5 Fakta Menarik Manusia Hobbit yang Ditemukan di Indonesia
loading...
A
A
A
JAKARTA - Homo floresiensis alias manusia Hobbit benar-benar nyata. Sisa-sisa tulang belulangnya ditemukan di Flores dan beberapa tempat lain di Indonesia. Mereka hidup setidaknya 17.000 tahun lalu dan keberadaannya diyakini masih ada hingga saat ini.
Para ilmuwan menemukan fosil manusia hobbit pertama, bersama alat batu dan sisa-sisa hewan, pada 2003 di gua Liang Bua di Flores. Spesimen pertama ini, wanita dewasa berusia 30 tahun dengan tinggi sekitar 1 meter yang disebut LB1 — terdiri dari tengkorak dan kerangka, serta pelvis parsial.
"Kerangka terkaitnya adalah salah satu hal yang membuat spesimen ini cukup menarik," kata Mark Collard, antropolog biologi di Simon Fraser University di Burnaby, British Columbia. "Kami tidak memiliki banyak kerangka terkait dari hominin selain Neanderthal."
Postur kecil LB1 memberi spesies ini julukan "The hobbit," terinspirasi dari makhluk kecil dalam buku J.R.R. Tolkien yang memiliki nama yang sama.
Selain LB1, para arkeolog juga menemukan sisa-sisa rahang dan kerangka dari setidaknya delapan individu kecil lainnya, menurut artikel tahun 2009 di Journal of Human Evolution.

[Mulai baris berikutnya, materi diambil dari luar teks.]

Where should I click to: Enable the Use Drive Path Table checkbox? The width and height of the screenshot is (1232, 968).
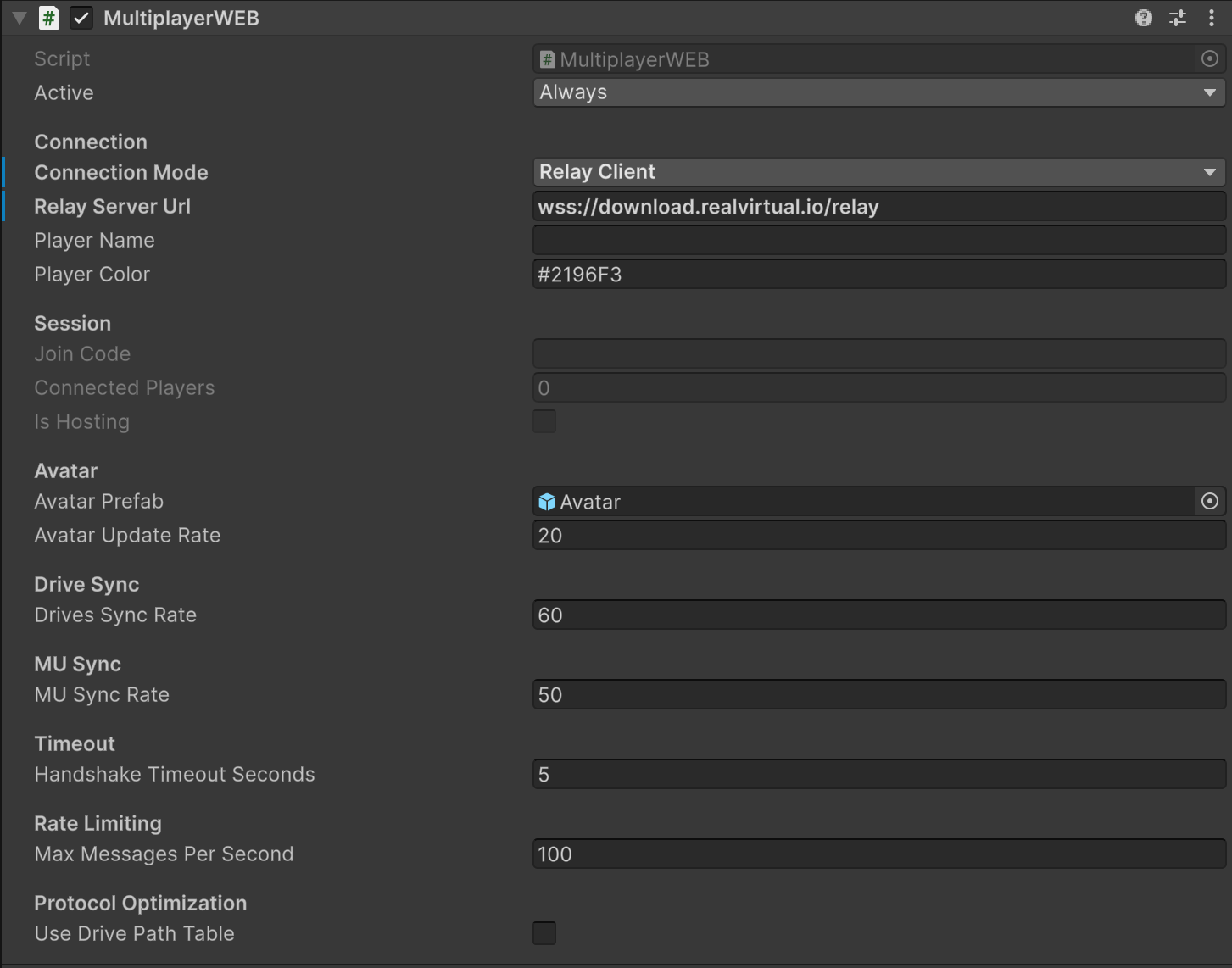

Postur kecil dari spesimen ini menunjukkan LB1 bukanlah sebuah keanehan.
Penanggalan awal dari sisa-sisa hobbit memperkirakan mereka hidup antara 100.000 hingga 60.000 tahun lalu. Namun, tulang dan gigi hobbit yang ditemukan di lokasi terpisah menunjukkan hobbit sudah ada di Flores setidaknya 700.000 tahun lalu.
Bagaimana H. floresiensis berhubungan dengan pohon keluarga hominin — yang mencakup spesies yang berevolusi setelah garis keturunan manusia (dari genus Homo) berpisah dari simpanse — masih belum jelas. Beberapa argumen terbaru menunjukkan spesimen hobbit mungkin berevolusi dari hominin pra-Homo erectus.
Sebenarnya, para ilmuwan berusaha untuk mempelajari lebih lanjut tentang evolusi hobbit ini, mencari petunjuk, misalnya, tentang leluhur hobbit di pulau-pulau Indonesia lainnya.
Dalam studi tahun 2016 di jurnal Nature, para peneliti mencari petunjuk semacam itu di pulau Sulawesi. Di sana, mereka menemukan alat batu yang diperkirakan berusia 118.000 tahun, menunjukkan beberapa spesies hominin hidup di pulau tersebut sebelum manusia modern muncul sekitar 50.000 tahun lalu.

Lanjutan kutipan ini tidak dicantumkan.